I can sense that like me, others really want to have and continue to have these delightful conversations about gender and power and control yet they are complex views that we are inside of as well as attempting to analyze from outside. The threads must be pulled through our experience and then examined and rewoven into our thinking and ideas. Then when we try our new garment on for size we go “ewww, this doesn't fit very well” or someone else says “nope! not right yet!” So we go back and weave and cut and sew and put another idea on for awhile and see how that fits. We do this individual and collectively in what become an ever-changing tapestry of living, thinking and creating. Every thread is significant, every idea and perspective is significant. Yet, none are conclusive… this is one of the beauties of feminist work.
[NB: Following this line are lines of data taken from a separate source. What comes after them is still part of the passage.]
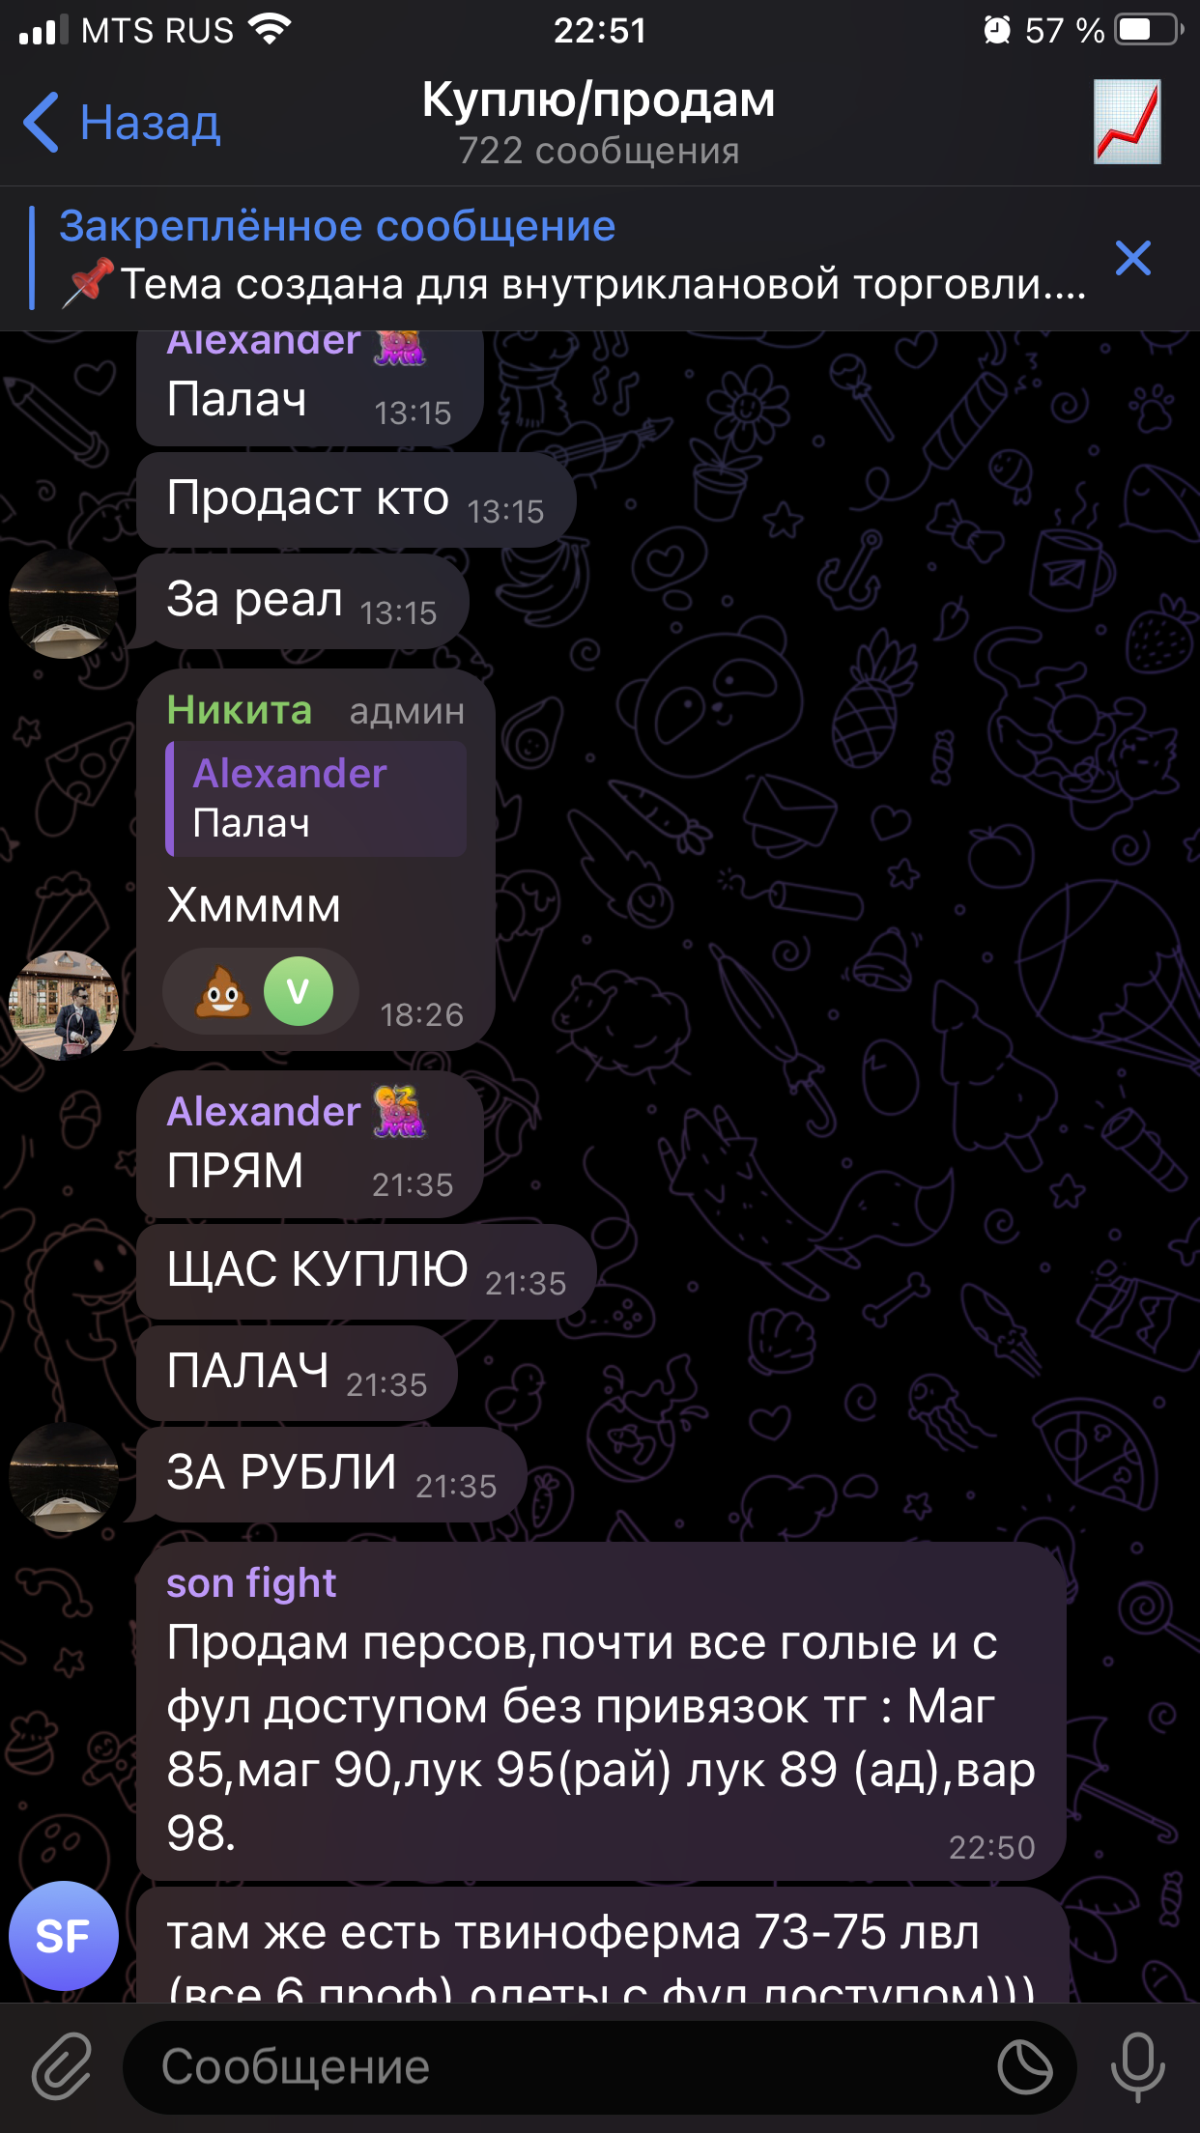Dismiss the pinned message with X icon
The width and height of the screenshot is (1200, 2133).
point(1132,258)
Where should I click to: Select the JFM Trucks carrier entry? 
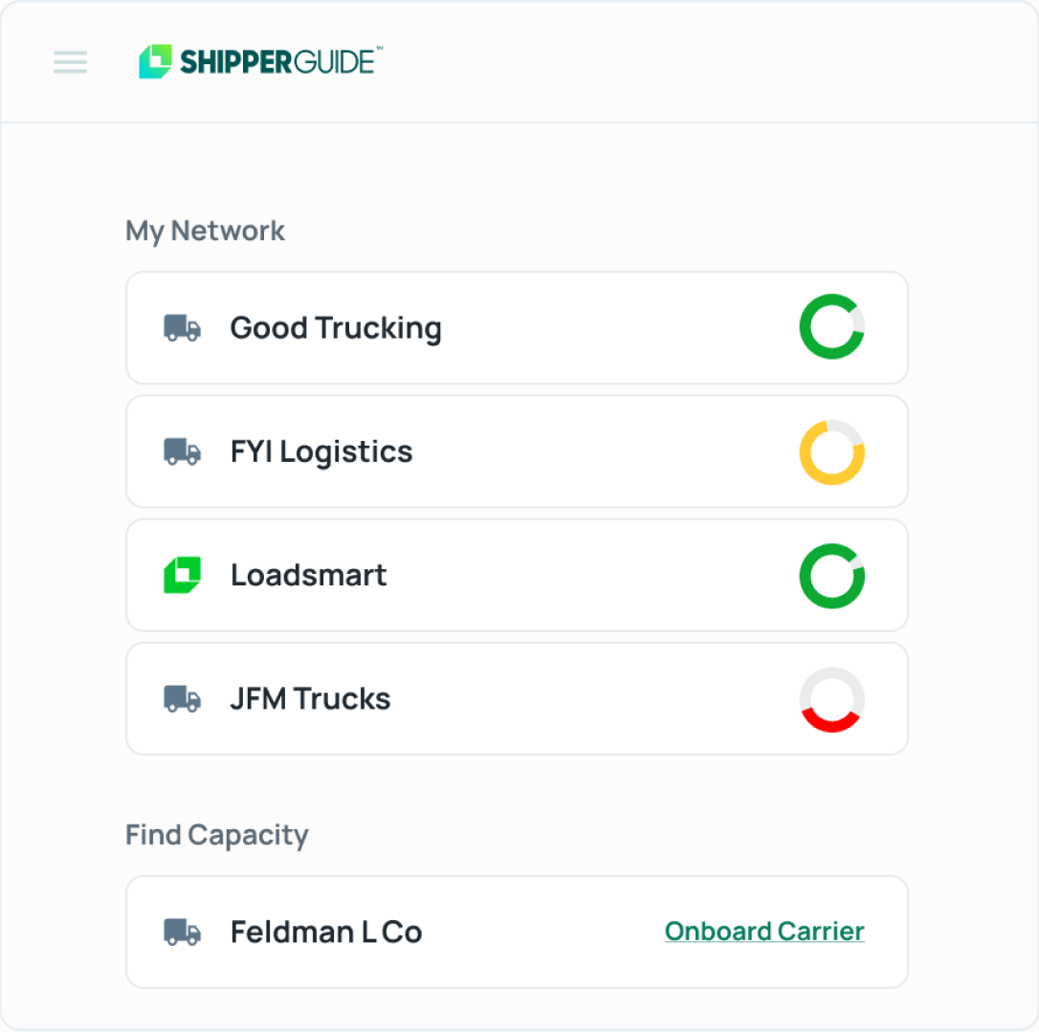click(517, 698)
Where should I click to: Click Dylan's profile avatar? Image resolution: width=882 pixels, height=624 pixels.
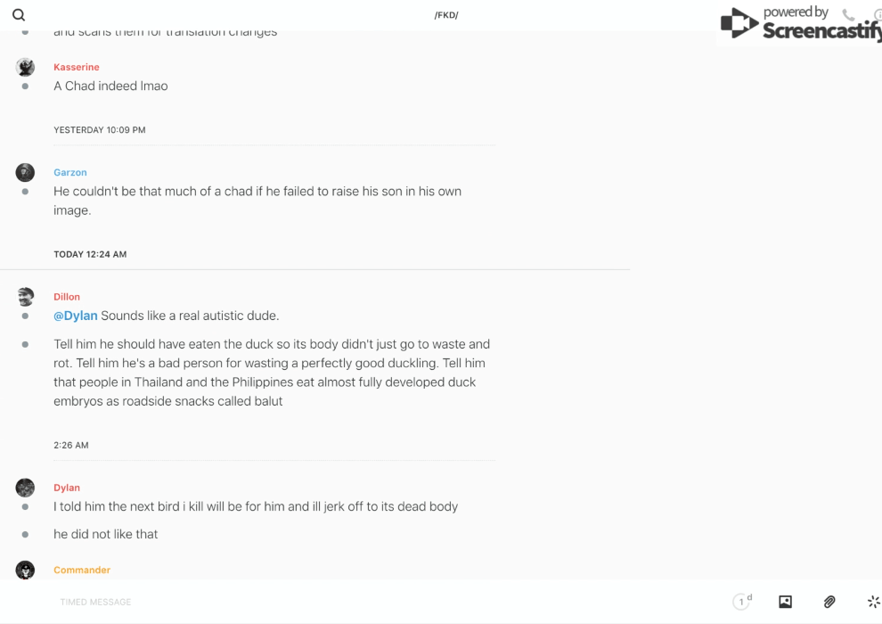(25, 488)
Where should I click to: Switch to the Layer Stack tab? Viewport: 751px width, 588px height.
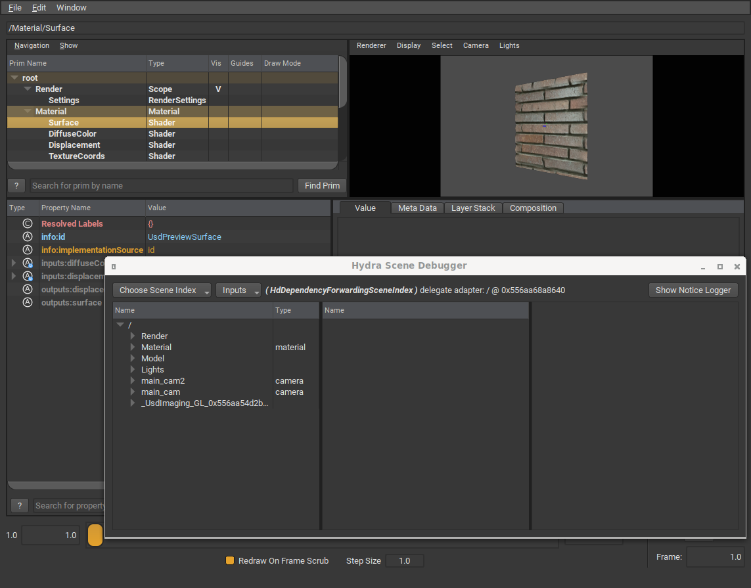(x=473, y=208)
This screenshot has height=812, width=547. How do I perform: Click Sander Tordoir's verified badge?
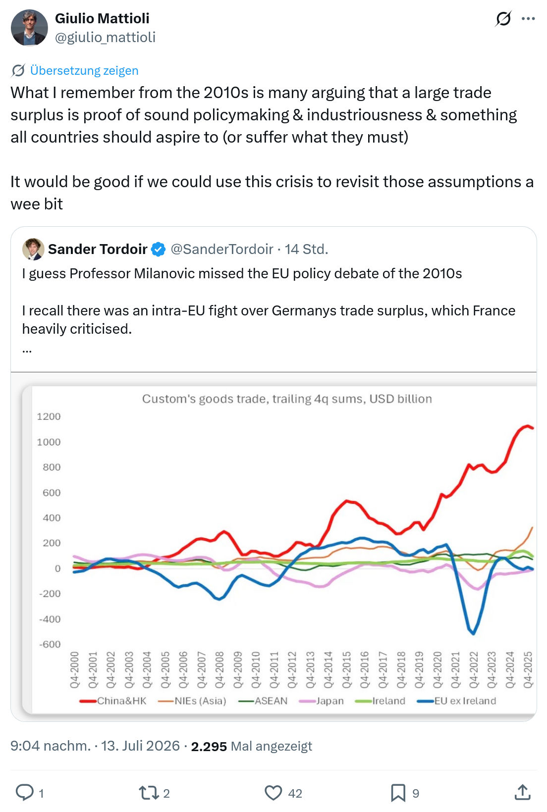[x=158, y=249]
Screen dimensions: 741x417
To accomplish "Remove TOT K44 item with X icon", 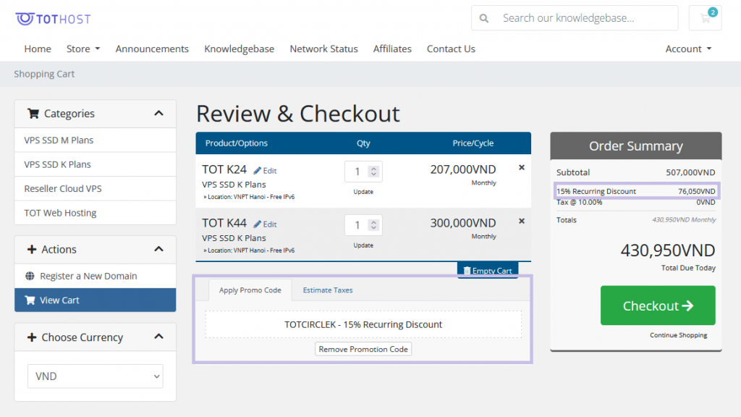I will pyautogui.click(x=522, y=221).
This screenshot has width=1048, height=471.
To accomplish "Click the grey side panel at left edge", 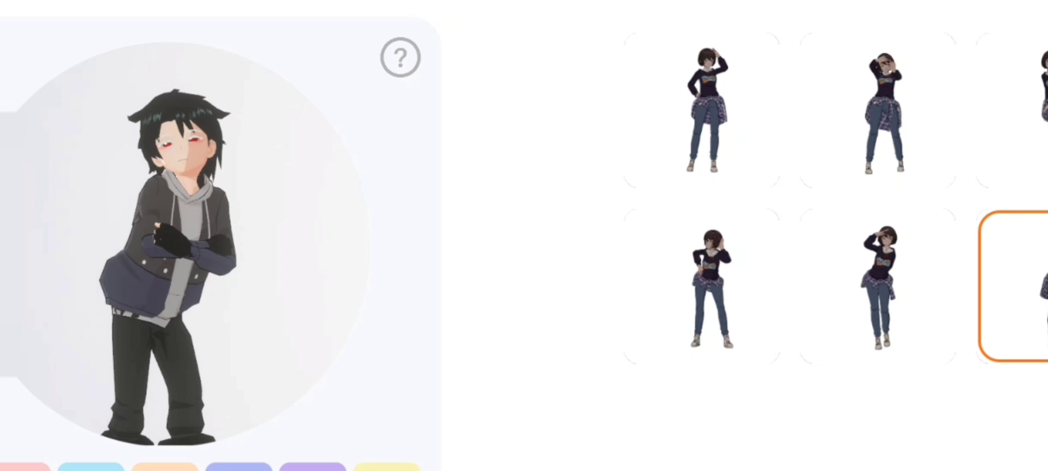I will click(7, 244).
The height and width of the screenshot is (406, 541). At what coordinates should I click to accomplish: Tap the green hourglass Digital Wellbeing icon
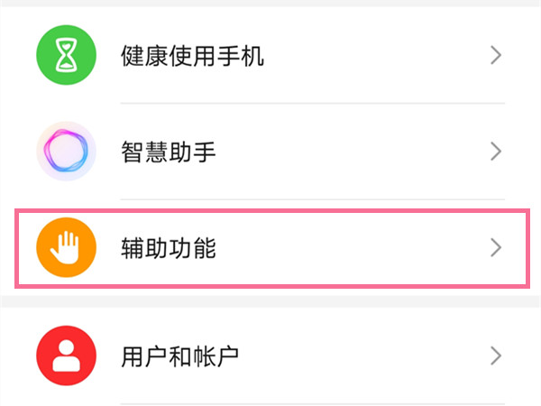coord(66,56)
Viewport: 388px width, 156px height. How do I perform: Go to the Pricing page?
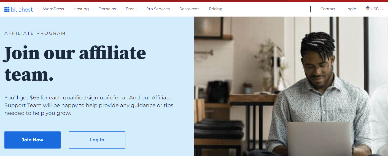215,9
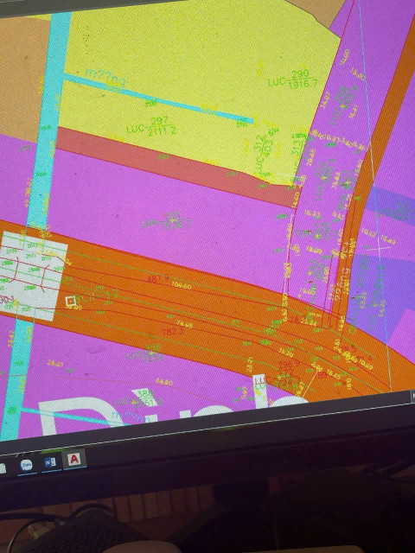
Task: Select the LUC 290 / 1916.7 parcel label
Action: pyautogui.click(x=292, y=79)
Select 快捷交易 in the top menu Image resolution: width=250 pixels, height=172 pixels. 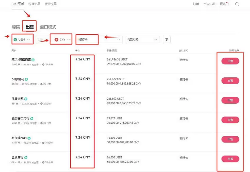point(34,4)
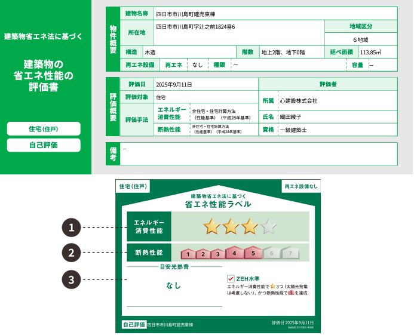Click the 備考 remarks field
The width and height of the screenshot is (414, 335).
pos(258,154)
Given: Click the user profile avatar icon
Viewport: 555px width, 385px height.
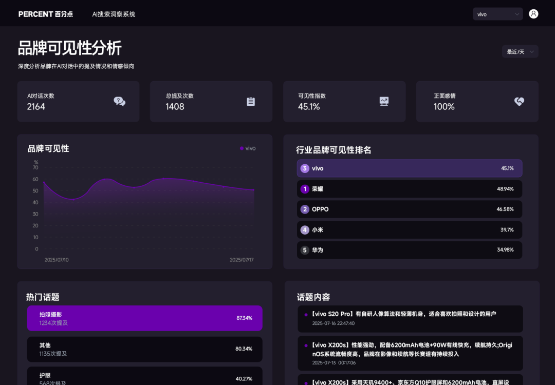Looking at the screenshot, I should click(x=533, y=13).
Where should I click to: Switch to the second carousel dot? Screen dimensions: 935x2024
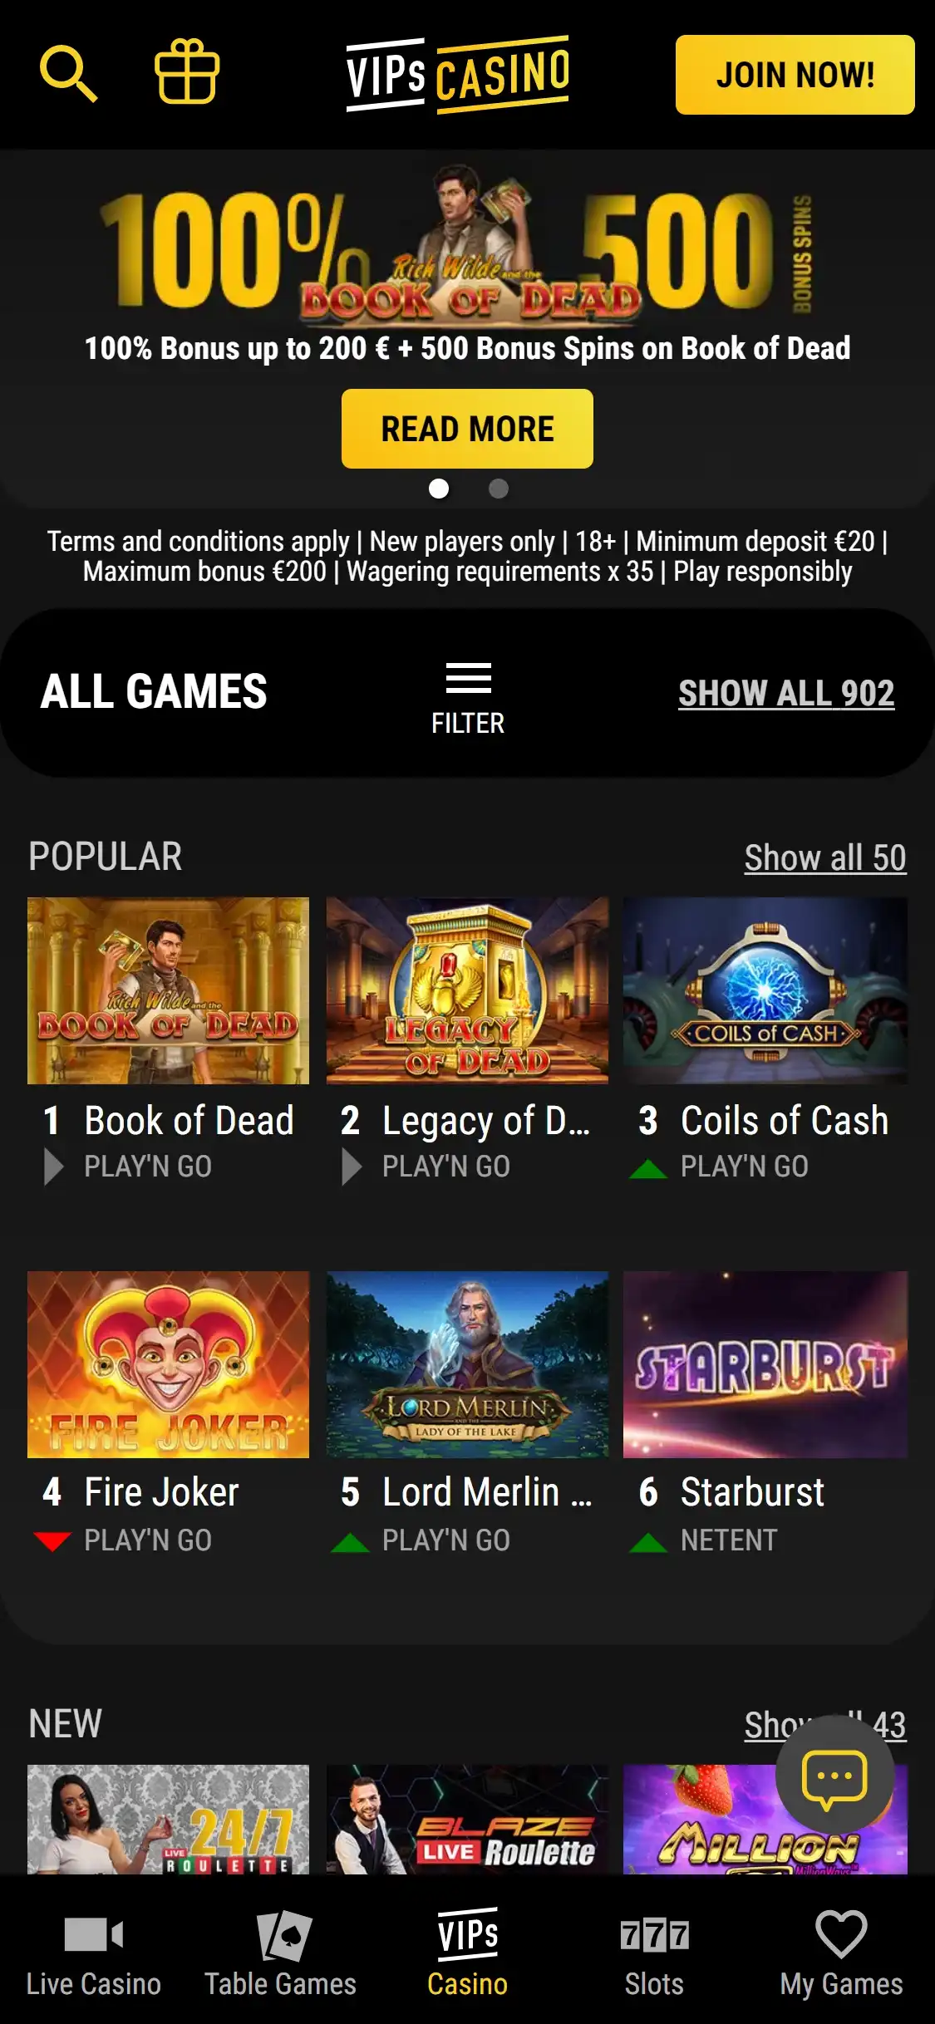[499, 489]
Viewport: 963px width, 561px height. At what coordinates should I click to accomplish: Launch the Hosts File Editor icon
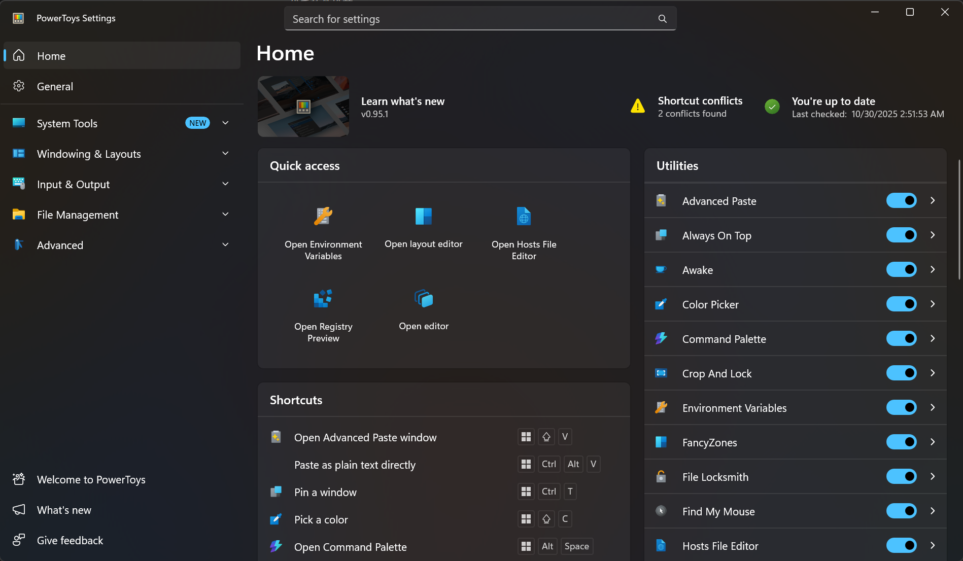(524, 217)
Thank you all for an opportunity to be part of this exchange as it has allowed me to engage again with ideas that shape who I am and my thinking…Special thanks Zoey for hosting our conversation:)
warmly,
Terrill
thanks all for the very clear and interesting communication and the capable way we all opened to hearing other's views.
Z
Thank you for this post. I work with domestic violence and sexual assault victims and I often run into this mindset when speaking with police or other authority figures. As a young feminist, I believe that the old feminist voice of anger and man-hating needs to be replaced. However, I also know that violence against women is still alive and well and we must SPEAK OUT !! I just think we need to speak out with love in our voices. As women, we are incredible at holding strong and standing up for ourselves, while at the same time nuruturing those around us. In my view, this is the new face of the feminist movement!
Thank you for hosting this discussion.